Google's plan to create an index of millions of books has got them into legal trouble, but technology analyst Bill Thompson thinks they should press on despite the lawsuits.
Google wants to scan around 20 million books from four major libraries and create a searchable database of their contents.
Google's plan would make it a starting point for researchers and students
This is so that researchers at universities, schoolchildren in libraries and anyone at home can quickly find titles which might be relevant to their work.
Called Google Print, it is a bit like Amazon's feature that lets you search inside a book. Unlike Amazon, where you can then read a few pages from each book you find, Google will only give you enough detail to let you know that you have found what you are looking for.
It is a great idea, and the resulting catalogue will rapidly become the starting place for researchers around the world.
But it might not happen, because the project is currently stalled after three US authors sued Google for scanning their copyright material.
The authors, with support from the US Authors Guild, call the project "a plain and brazen violation of copyright law" and argue that "it's not up to Google or anyone other than the authors, the rightful owners of these copyrights, to decide whether and how their works will be copied."
I am an author, so I have an interest in this, and even though I have many doubts about Google's operations and ideology, I have to support them in this one.
A few years ago Mp3.com launched MyMp3.com. It was a great service which let you listen to your music collection anywhere.
They ripped tens of thousands of CDs onto their servers. Once you had an account with them, you fed your CD collection into your computer and it flagged which ones you owned. Then you could listen to them from any computer you were using.
It was grey enough for the record industry to sue them out of existence.
Google is big enough to stand up to the pressure, and it can afford even more expensive lawyers than the Authors Guild.
But there is a danger that now they are a public company obliged to enhance shareholder value, they will instead cut a deal with them to share revenue or pay to license this way of using the text.
We would get our catalogue then, but have lost something equally valuable - the ability for anyone else to do what Google has done.
After all, why should I not be able to scan the books I own and index them so that I can find out exactly where William Gibson first used the term "cyberspace"?
Google is having to scan books, except where the library already has an electronic edition - but at least they can do this.
We should not forget that nobody, not even Google, could legally do the same thing for documentaries on DVD or music stored on the iTunes Music Store.
The content there, even if it is itself in the public domain, is protected with encryption and digital rights management software, and breaking that protection is illegal even if you want to use the material for legitimate purposes.
It is good that they can avoid the Digital Millennium Copyright Act, but we must not let a strong reading of copyright law deter them either.
Rights and innovation
There is a growing movement to treat copyright and other forms of intellectual property as if they were just like other forms of property right.
This would mean that Domino Recording, who hold the copyright in the new Franz Ferdinand album own it in the same way I own the laptop I am currently writing on.
That is not the case. Copyright is a time-limited state-granted monopoly that gives the rights holder certain privileges.
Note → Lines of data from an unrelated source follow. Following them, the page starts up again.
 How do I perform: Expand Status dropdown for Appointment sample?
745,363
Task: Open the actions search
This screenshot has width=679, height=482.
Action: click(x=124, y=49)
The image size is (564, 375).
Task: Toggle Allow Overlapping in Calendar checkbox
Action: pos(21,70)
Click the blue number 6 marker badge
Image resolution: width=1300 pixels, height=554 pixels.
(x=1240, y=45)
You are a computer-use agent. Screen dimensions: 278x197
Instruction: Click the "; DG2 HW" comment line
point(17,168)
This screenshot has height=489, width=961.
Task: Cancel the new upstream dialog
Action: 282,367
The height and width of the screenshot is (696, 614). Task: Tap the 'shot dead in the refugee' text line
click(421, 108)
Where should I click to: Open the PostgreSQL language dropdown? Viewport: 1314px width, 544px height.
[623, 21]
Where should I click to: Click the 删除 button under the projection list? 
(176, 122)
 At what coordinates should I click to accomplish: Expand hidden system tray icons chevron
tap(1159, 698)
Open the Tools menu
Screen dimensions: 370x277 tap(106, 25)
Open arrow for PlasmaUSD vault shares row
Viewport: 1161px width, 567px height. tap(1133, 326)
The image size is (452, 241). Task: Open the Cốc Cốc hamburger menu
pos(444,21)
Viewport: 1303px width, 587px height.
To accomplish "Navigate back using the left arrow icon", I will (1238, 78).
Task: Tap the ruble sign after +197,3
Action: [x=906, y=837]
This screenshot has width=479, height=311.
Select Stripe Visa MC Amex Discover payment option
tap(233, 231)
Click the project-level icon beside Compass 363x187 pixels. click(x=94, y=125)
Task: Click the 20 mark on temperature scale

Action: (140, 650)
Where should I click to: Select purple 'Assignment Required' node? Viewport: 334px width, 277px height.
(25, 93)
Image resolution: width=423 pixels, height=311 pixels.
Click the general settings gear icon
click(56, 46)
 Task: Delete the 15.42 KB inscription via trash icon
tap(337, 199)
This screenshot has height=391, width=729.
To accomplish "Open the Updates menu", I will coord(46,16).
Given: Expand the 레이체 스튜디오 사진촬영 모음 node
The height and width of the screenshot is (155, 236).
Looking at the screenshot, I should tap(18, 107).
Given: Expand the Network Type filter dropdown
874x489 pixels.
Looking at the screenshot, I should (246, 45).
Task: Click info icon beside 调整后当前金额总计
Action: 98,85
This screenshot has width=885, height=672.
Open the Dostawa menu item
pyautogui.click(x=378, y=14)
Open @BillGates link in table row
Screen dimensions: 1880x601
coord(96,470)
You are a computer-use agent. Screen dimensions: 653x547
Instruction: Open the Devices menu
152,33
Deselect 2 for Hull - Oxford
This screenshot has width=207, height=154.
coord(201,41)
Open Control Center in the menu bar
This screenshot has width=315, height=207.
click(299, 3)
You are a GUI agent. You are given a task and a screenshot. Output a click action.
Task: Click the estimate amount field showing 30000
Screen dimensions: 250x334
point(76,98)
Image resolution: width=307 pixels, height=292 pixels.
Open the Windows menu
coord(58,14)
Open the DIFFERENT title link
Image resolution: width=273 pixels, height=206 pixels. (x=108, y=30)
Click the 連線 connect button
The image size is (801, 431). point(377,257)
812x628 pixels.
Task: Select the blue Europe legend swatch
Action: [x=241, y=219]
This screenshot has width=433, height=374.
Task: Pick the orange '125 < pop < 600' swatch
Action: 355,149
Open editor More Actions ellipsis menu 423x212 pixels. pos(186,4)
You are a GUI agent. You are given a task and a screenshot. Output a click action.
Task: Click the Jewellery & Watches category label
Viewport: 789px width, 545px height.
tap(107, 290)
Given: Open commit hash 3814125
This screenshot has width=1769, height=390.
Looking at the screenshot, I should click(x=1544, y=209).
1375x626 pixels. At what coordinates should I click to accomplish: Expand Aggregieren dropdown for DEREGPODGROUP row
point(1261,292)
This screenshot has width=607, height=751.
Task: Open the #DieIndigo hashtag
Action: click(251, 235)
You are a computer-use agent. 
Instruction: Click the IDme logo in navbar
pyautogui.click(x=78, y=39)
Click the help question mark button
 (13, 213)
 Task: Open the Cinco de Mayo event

Google's plan has come under fire from several groups
It is a bargain between the state and creators that is supposed to benefit both sides, rewarding creative endeavour and therefore leading to a general improvement in society.
Rights holders have often tried to use the law to stop innovations that do not benefit them directly.
In the 1970s the movie industry tried to kill video recording, and the record industry has only just begun to realise that online distribution is the key to their future survival rather than the devil's handiwork.
Now some authors and their trade association are standing in the way of progress, even though it is clear that the main beneficiaries of the project will be publishers and the authors themselves.
They will sell more books or, if they are academics, see their research read and cited more often. There will be a general increase in the quality of university research simply because vital sources will be overlooked less often.
The world will be a better place.
Stanford Law professor Lawrence Lessig, chair of the Creative Commons, puts it clearly when he points out that the authors "don't really want the court to stop the new technology. Then, like now, they simply want to be paid for the innovations of someone else. Then, like now, the content owners ought to lose."
He is right. But even if they win, we authors ought to have any victory under current law taken away from us.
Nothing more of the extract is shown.